Владимир старался держаться хладнокровно, лишь стискивал кулаки, с болью и горечью понимая: она права!
До утра просидел он, не смыкая очей, в книжарне.
Уходила Гида, с нею вместе уходила часть его прежней жизни. Никогда не воротятся весёлые охоты в черниговских пущах, никогда не увидит он больше едва сдерживаемого восторга в ставших такими родными её глазах, не услышит короткое и тихое «люблю», от которого радостно затрепещет сердце.
Надо было держаться, одолевать свои слабости и невзгоды. Напрягая волю в кулак, отодвигал он в сторону тяжёлые мысли и сожаления о былом.
Одно знал он твёрдо: несмотря на потери, на ссоры, на неудачи, ждёт его впереди трудный путь, который должен он пройти достойно.
…На исходе той зимы киевская и переяславская дружины впервые за много лет вышли в ближнюю степь и повоевали половецкие вежи. Разбив в коротких яростных схватках несколько вражьих отрядов, взяв большой полон, русы с победой воротились домой. Но поход этот стал только началом долгой и кровавой войны.
…Поздней осенью княгиня Гида стала постриженкой женской обители Святого Пантелеимона в Кёльне. Жить же она стала в Новгороде, вместе со старшим сыном. Владимиру писала бывшая жена долгие пространные грамоты, рассказывала о своей новой жизни. Странно, даже после развода она продолжала поддерживать его. Князь понимал: делает она это ради детей, но всё равно – пусть хоть малость самую, но становилось приятно. Думалось: как бы там ни было, но не чужие они с Гидой друг другу люди.

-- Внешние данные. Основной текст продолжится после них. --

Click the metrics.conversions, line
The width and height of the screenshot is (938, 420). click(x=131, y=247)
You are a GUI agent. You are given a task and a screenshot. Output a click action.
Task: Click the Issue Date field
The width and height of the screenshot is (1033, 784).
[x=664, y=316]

В один из тусклых осенних вечеров гостил Мономах у боярина Ардагаста. Пили ол[146] и медовый квас, говорили о половцах, о предстоящих ратях, о Киеве и много ещё о чём. Прислуживала князю за столом молодая девушка с русой косой до пояса, статная, румяная, стойно яблочко наливное.

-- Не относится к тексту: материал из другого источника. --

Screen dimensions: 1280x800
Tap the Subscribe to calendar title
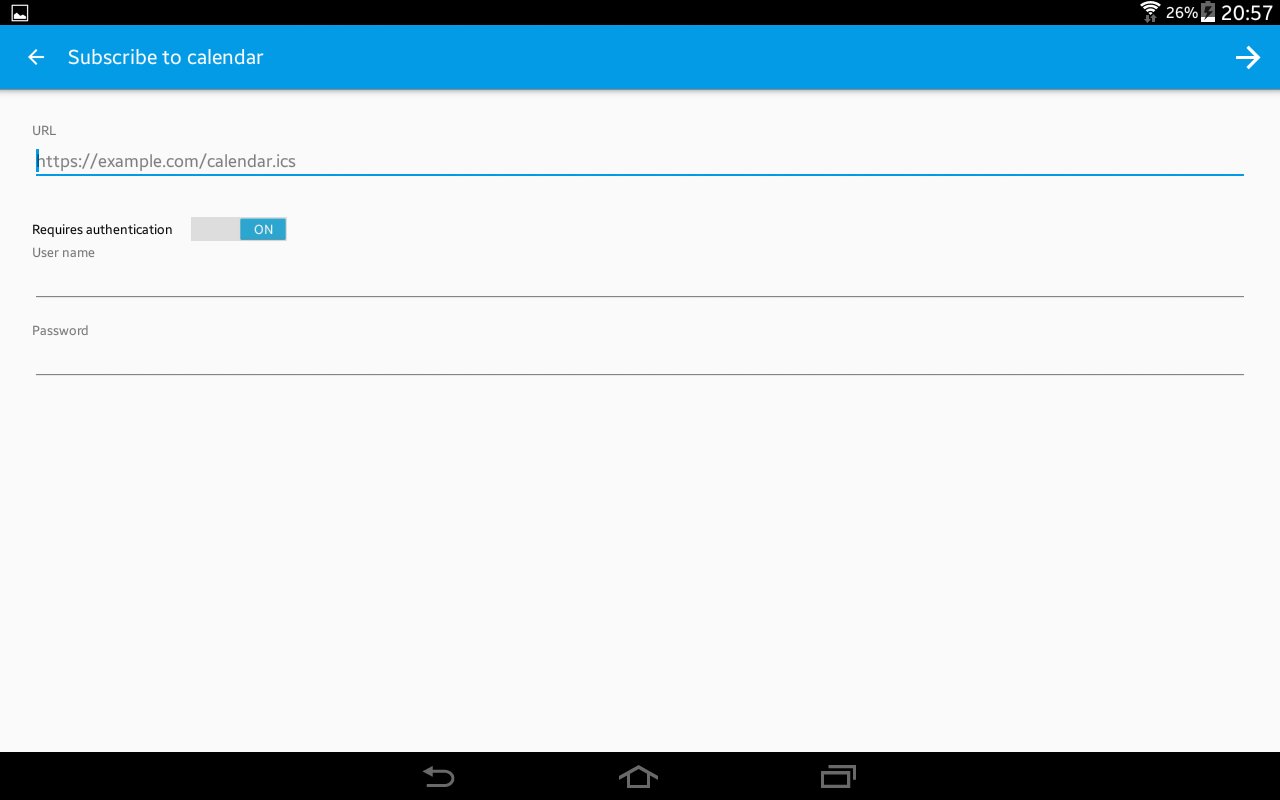(166, 57)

– Дочь. Евфимия, – не преминул похвалиться боярин.
Боярышня без особого стеснения стреляла в сторону Мономаха своими глазками ярко-синего цвета. Запала князю в душу юная дева. А тем часом Ардагаст продолжал подливать масло в огонь.

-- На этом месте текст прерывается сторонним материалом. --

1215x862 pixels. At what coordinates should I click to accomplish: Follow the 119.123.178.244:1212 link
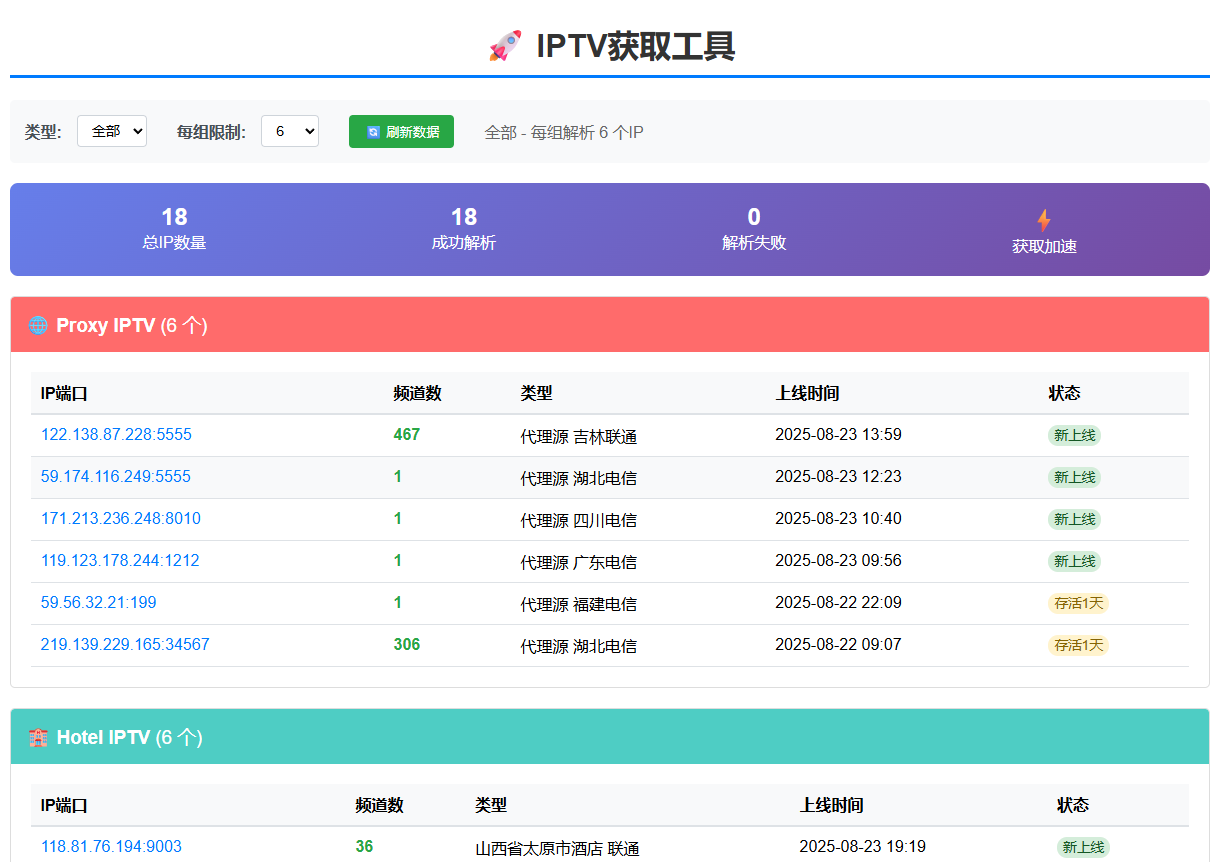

– Вот, верно, княже, тоскливо тебе одному пребывать. Сыны по градам разъехались, супруга твоя постриг приняла. Дак, может, того… Поглядел бы на девок наших переяславских. Хороши! Мыслю, сыщешь себе средь них и княгиню достойную.
Владимир усмехнулся в ответ.
– Кажется, нашёл ты уже мне невесту. Али как, боярин?
Ардагаст скромно потупил очи и промолчал.
– Ну что ж. – Владимир решительно поднялся из-за стола. – Коли так, сожидай сватов.
Он заметил, как расцвело в улыбке полное лицо боярина и как вспыхнули огнём ярко-синие глаза юной Евфимии.
…Девка эта была как огонь яростный, быстро утомляла она сорокадвухлетнего князя, хоть и не слаб он был телом. После пальчиком она легонько проводила по шрамам на его теле, вопрошая:
– А сие где ты получил?…А енто что?…От сабли след?…А то волк тя укусил?…А енто – след от рога лосиного?… Чудно́, княже.
Она восторженно смеялась, радуясь тому, что вышла замуж, и за кого! В ней не было сдержанности и чопорности Гиды, вся она была как распустившийся бутон цветка, как солнышко светлое, напитанное сочными живыми красками лета.
Чуть позже Владимир понял, что новая жена его – особа решительная и властная. В хоромах навела она строгий порядок, могла не только отругать нерадивую холопку, но и влепить ей хлёсткую затрещину. Князь за слуг заступался, так и на него порой могла накричать властная жёнка.